1. A downhole tool (11) extending in a longitudinal direction, comprising:
- a tool housing (54) for accommodating components of the downhole tool, the tool
housing comprising;
- a first tool housing part (55) having a first end face (551) and a second end face
(552), and
- an activation unit (500) removably connected with the first tool housing part, the
activation unit comprising:
- a second tool housing part (56), and
- a closing member (59) removably connected with the second tool housing part,
wherein the second tool housing part and the closing member together constitute a
fluid-tight chamber housing mechanical and/or hydraulic and/or electrical components
(60), and wherein the activation unit may be separated from the first tool housing
part while the closing member is connected with the second tool housing part.
2. A downhole tool according to claim 1, wherein fluid is retained inside the fluid-tight
chamber.
3. A downhole tool according to claim 1 or 2, wherein a cavity (57) is provided in the
second tool housing part and/or the closing member.

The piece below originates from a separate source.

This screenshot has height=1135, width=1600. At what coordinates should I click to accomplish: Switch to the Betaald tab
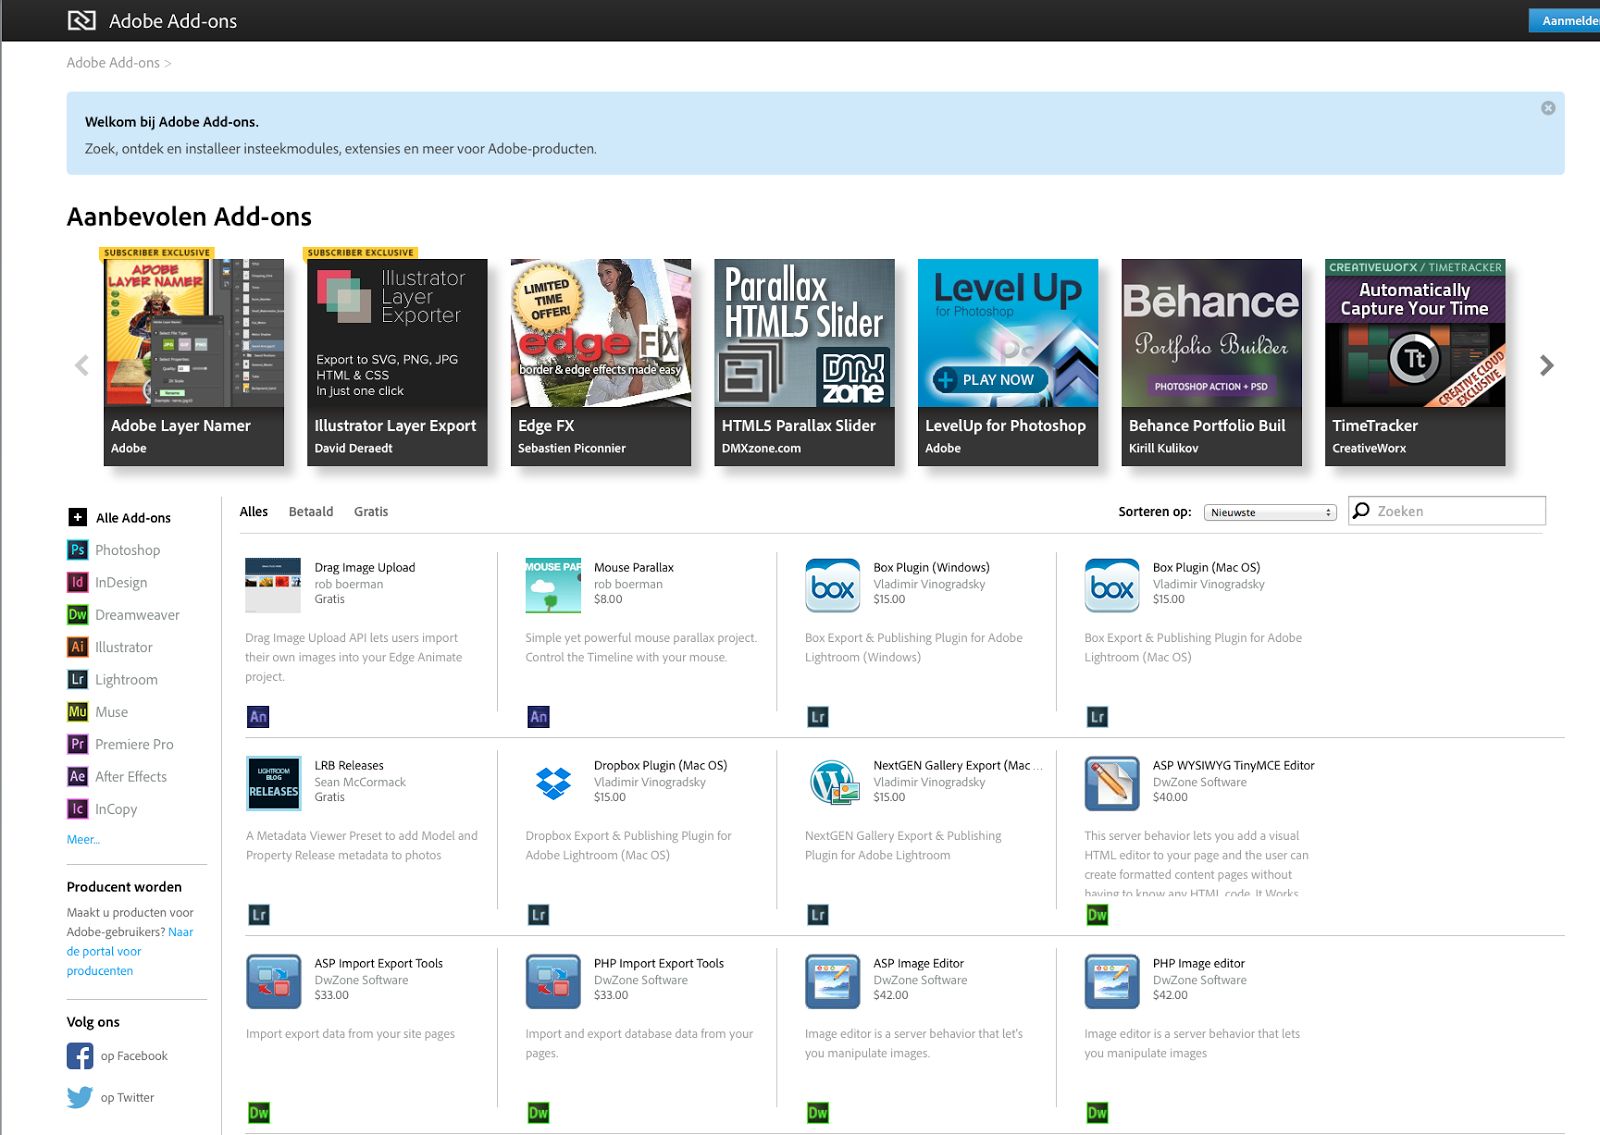(310, 511)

4. A downhole tool according to any of the preceding claims, wherein the activation unit
further comprises a sealing member (58) arranged between the second tool housing part
(56) and the closing member (59).
5. A downhole tool according to the preceding claims, further comprising one or more
members, shafts or pipes (71) connected with the components inside the chamber, wherein
the one or more members, shafts or pipes extend through the closing member.
6. A downhole tool according to claim 5, wherein the one or more members, shafts or pipes
extending through the closing member extend into the first tool housing part.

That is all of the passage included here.